Copy the records below, replacing "Locate" with "Find" everywhere it occurs and changing nothing else. Leave the pictures out.

— START Data provided —

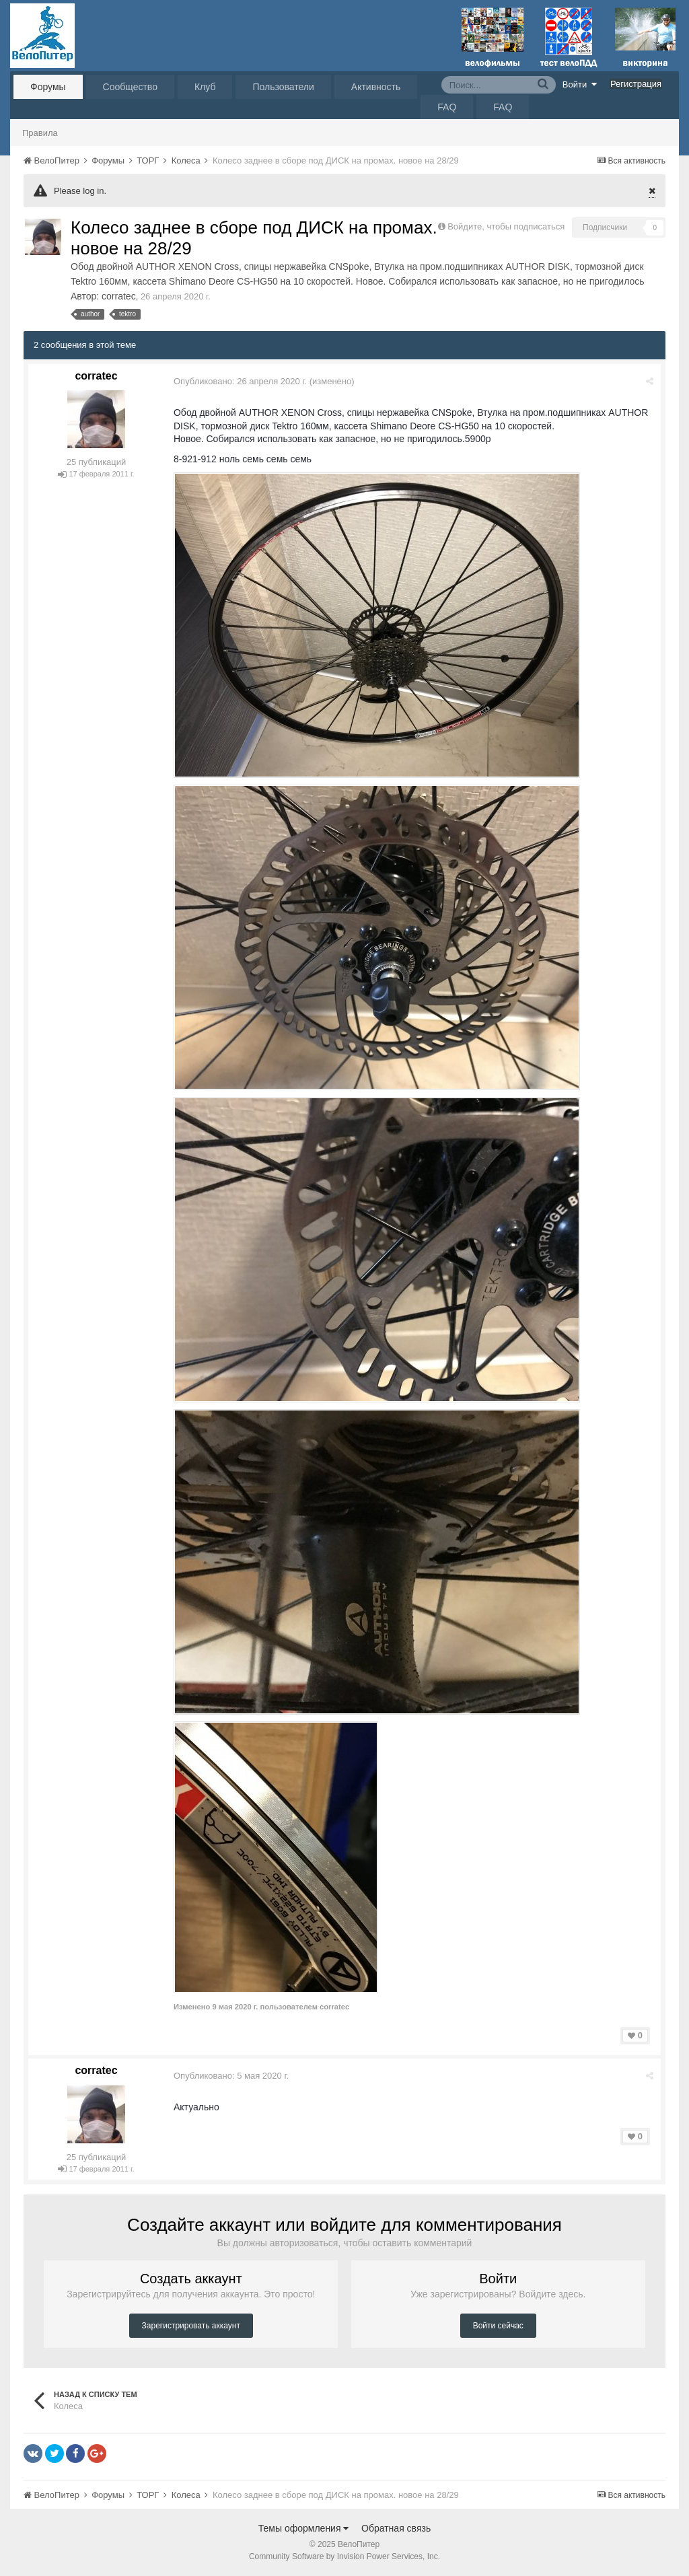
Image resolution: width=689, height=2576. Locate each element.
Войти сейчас (498, 2325)
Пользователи (283, 86)
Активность (376, 86)
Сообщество (130, 86)
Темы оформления (303, 2528)
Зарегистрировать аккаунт (191, 2325)
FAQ (446, 107)
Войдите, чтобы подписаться (506, 226)
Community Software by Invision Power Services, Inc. (344, 2556)
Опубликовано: (240, 381)
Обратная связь (396, 2528)
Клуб (205, 86)
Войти (580, 84)
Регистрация (635, 84)
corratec (119, 296)
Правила (40, 133)
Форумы (48, 86)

— END Data provided —

Task result:
Image resolution: width=689, height=2576. Find each element.
Войти сейчас (498, 2325)
Пользователи (283, 86)
Активность (376, 86)
Сообщество (130, 86)
Темы оформления (303, 2528)
Зарегистрировать аккаунт (191, 2325)
FAQ (446, 107)
Войдите, чтобы подписаться (506, 226)
Community Software by Invision Power Services, Inc. (344, 2556)
Опубликовано: (240, 381)
Обратная связь (396, 2528)
Клуб (205, 86)
Войти (580, 84)
Регистрация (635, 84)
corratec (119, 296)
Правила (40, 133)
Форумы (48, 86)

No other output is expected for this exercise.